_What to produce:_ The listing below should be reproduced precisely, except for its images.
::: Supplied data
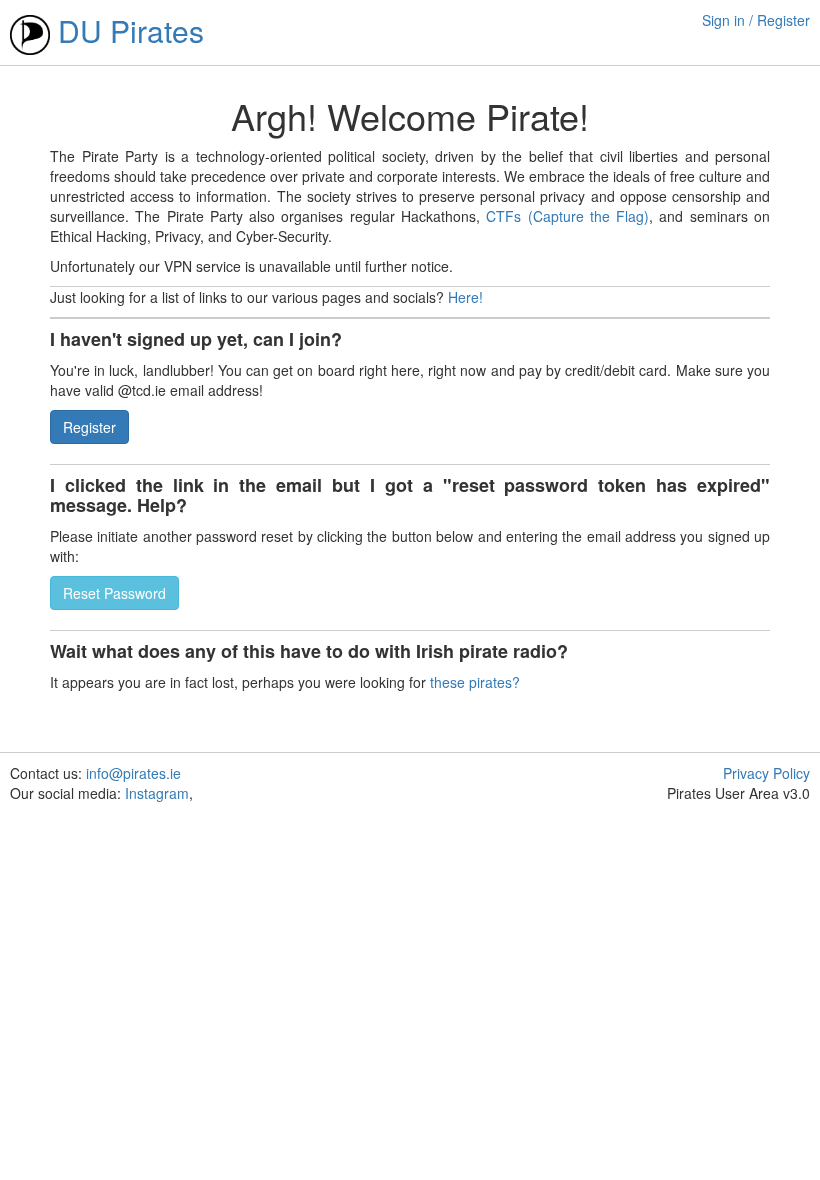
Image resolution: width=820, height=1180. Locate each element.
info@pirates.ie (133, 773)
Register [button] (89, 427)
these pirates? (475, 682)
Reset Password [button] (114, 593)
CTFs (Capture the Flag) (567, 216)
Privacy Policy (766, 773)
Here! (465, 297)
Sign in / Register (756, 20)
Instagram (157, 793)
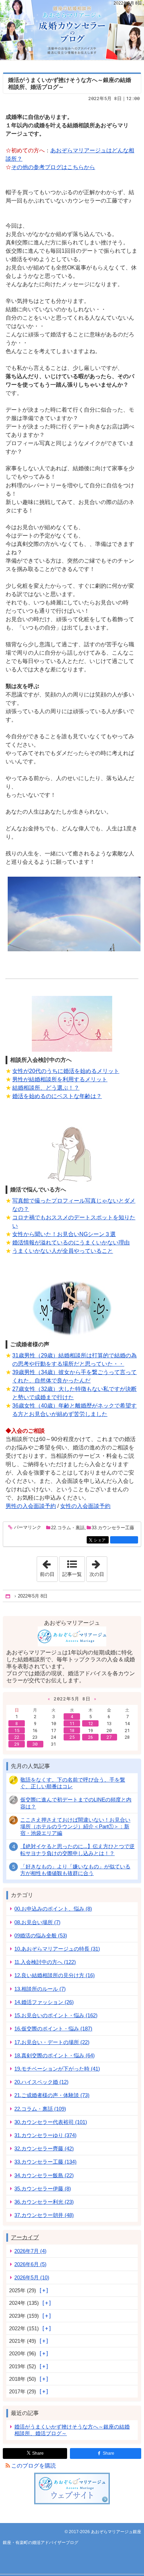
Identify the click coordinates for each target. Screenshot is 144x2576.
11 (72, 1723)
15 (16, 1730)
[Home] (8, 1596)
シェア (101, 1540)
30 (35, 1744)
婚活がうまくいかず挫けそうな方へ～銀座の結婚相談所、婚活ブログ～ (72, 2430)
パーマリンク (27, 1527)
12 (90, 1723)
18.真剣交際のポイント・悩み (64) (54, 2055)
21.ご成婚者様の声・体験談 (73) (51, 2095)
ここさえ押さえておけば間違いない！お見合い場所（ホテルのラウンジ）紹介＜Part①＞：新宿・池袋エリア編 (75, 1826)
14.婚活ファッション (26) (44, 2002)
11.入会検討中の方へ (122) (45, 1962)
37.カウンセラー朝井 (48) (44, 2215)
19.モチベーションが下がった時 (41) (57, 2069)
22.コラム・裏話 (68, 1527)
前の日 (48, 1567)
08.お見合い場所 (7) (37, 1922)
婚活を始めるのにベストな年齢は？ (57, 1096)
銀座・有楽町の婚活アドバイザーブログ (72, 30)
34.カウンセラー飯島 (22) (44, 2175)
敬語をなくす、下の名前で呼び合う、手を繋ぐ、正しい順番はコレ (72, 1783)
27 (109, 1737)
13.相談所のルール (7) (40, 1989)
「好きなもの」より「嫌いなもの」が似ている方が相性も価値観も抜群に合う (75, 1870)
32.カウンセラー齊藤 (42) (44, 2148)
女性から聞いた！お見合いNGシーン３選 (64, 1234)
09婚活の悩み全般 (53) (40, 1935)
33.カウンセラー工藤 (113, 1527)
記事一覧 (72, 1574)
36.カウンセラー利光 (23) (44, 2202)
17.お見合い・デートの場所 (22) (51, 2042)
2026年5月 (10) (31, 2277)
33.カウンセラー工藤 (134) (45, 2162)
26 (90, 1737)
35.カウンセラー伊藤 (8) (42, 2189)
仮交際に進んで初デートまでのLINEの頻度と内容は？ (75, 1803)
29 (16, 1744)
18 (72, 1730)
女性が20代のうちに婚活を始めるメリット (65, 1071)
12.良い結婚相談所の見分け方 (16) (54, 1975)
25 (72, 1737)
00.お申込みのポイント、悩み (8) (53, 1909)
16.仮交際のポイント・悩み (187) (53, 2029)
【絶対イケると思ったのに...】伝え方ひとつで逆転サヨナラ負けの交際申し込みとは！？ (77, 1849)
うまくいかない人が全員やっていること (62, 1251)
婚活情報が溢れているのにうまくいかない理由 (71, 1242)
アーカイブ (25, 2237)
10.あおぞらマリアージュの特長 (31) (57, 1949)
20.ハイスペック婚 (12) (41, 2082)
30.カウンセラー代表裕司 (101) (50, 2122)
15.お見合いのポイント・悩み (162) (56, 2015)
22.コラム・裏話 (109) (40, 2109)
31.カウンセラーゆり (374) (45, 2135)
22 (16, 1737)
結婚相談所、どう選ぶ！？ (45, 1088)
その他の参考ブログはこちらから (53, 167)
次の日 (98, 1567)
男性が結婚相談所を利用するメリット (59, 1079)
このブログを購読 (33, 2466)
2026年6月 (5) (30, 2264)
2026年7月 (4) (30, 2251)
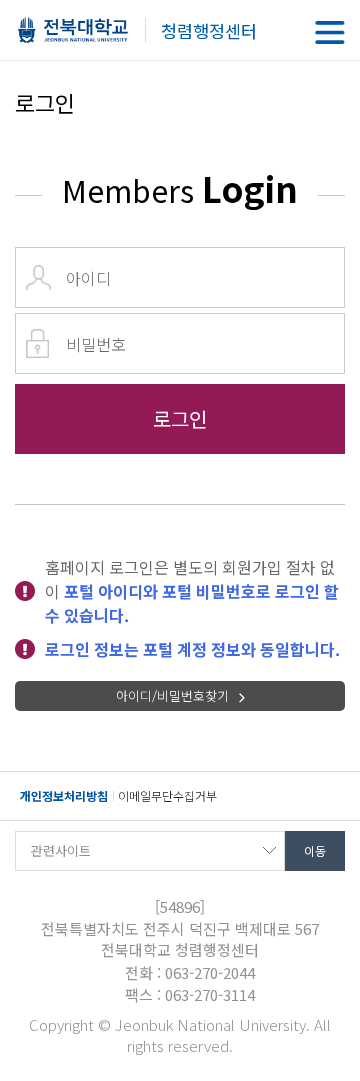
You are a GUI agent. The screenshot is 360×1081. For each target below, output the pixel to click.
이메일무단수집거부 (167, 795)
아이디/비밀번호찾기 (172, 695)
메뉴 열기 (330, 32)
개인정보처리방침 (64, 795)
::::::
_Exercise solution:_
Image resolution: width=820, height=1180. Locate each element.
info@pirates.ie (133, 773)
Register [button] (89, 427)
these pirates? (475, 682)
Reset Password [button] (114, 593)
CTFs (Capture the Flag) (567, 216)
Privacy Policy (766, 773)
Here! (465, 297)
Sign in / Register (756, 20)
Instagram (157, 793)
Identify the click coordinates for each target. Screenshot is 144x2576.
11 (72, 1723)
15 (16, 1730)
[Home] (8, 1596)
シェア (101, 1540)
30 (35, 1744)
婚活がうまくいかず挫けそうな方へ～銀座の結婚相談所、婚活ブログ～ (72, 2430)
パーマリンク (27, 1527)
12 (90, 1723)
18.真剣交際のポイント・悩み (64) (54, 2055)
21.ご成婚者様の声・体験談 (73) (51, 2095)
ここさえ押さえておけば間違いない！お見合い場所（ホテルのラウンジ）紹介＜Part①＞：新宿・池袋エリア編 (75, 1826)
14.婚活ファッション (26) (44, 2002)
11.入会検討中の方へ (122) (45, 1962)
37.カウンセラー朝井 (48) (44, 2215)
19.モチベーションが下がった時 (41) (57, 2069)
22.コラム・裏話 (68, 1527)
前の日 (48, 1567)
08.お見合い場所 (7) (37, 1922)
婚活を始めるのにベストな年齢は？ (57, 1096)
銀座・有楽町の婚活アドバイザーブログ (72, 30)
34.カウンセラー飯島 (22) (44, 2175)
敬語をなくす、下の名前で呼び合う、手を繋ぐ、正しい順番はコレ (72, 1783)
27 (109, 1737)
13.相談所のルール (7) (40, 1989)
「好きなもの」より「嫌いなもの」が似ている方が相性も価値観も抜群に合う (75, 1870)
32.カウンセラー齊藤 (42) (44, 2148)
女性から聞いた！お見合いNGシーン３選 (64, 1234)
09婚活の悩み全般 (53) (40, 1935)
33.カウンセラー工藤 (113, 1527)
記事一覧 (72, 1574)
36.カウンセラー利光 (23) (44, 2202)
17.お見合い・デートの場所 (22) (51, 2042)
2026年5月 (10) (31, 2277)
33.カウンセラー工藤 (134) (45, 2162)
26 (90, 1737)
35.カウンセラー伊藤 (8) (42, 2189)
仮交際に進んで初デートまでのLINEの頻度と内容は？ (75, 1803)
29 (16, 1744)
18 (72, 1730)
女性が20代のうちに婚活を始めるメリット (65, 1071)
12.良い結婚相談所の見分け方 (16) (54, 1975)
25 (72, 1737)
00.お申込みのポイント、悩み (8) (53, 1909)
16.仮交際のポイント・悩み (187) (53, 2029)
【絶対イケると思ったのに...】伝え方ひとつで逆転サヨナラ負けの交際申し込みとは！？ (77, 1849)
うまくいかない人が全員やっていること (62, 1251)
婚活情報が溢れているのにうまくいかない理由 (71, 1242)
アーカイブ (25, 2237)
10.あおぞらマリアージュの特長 (31) (57, 1949)
20.ハイスペック婚 (12) (41, 2082)
30.カウンセラー代表裕司 (101) (50, 2122)
15.お見合いのポイント・悩み (162) (56, 2015)
22.コラム・裏話 (109) (40, 2109)
31.カウンセラーゆり (374) (45, 2135)
22 (16, 1737)
結婚相談所、どう選ぶ！？ (45, 1088)
その他の参考ブログはこちらから (53, 167)
次の日 (98, 1567)
男性が結婚相談所を利用するメリット (59, 1079)
このブログを購読 (33, 2466)
2026年6月 (5) (30, 2264)
2026年7月 (4) (30, 2251)
You are a GUI agent. The screenshot is 360×1081. For each target below, output the pixel to click.
이메일무단수집거부 (167, 795)
아이디/비밀번호찾기 (172, 695)
메뉴 열기 (330, 32)
개인정보처리방침 (64, 795)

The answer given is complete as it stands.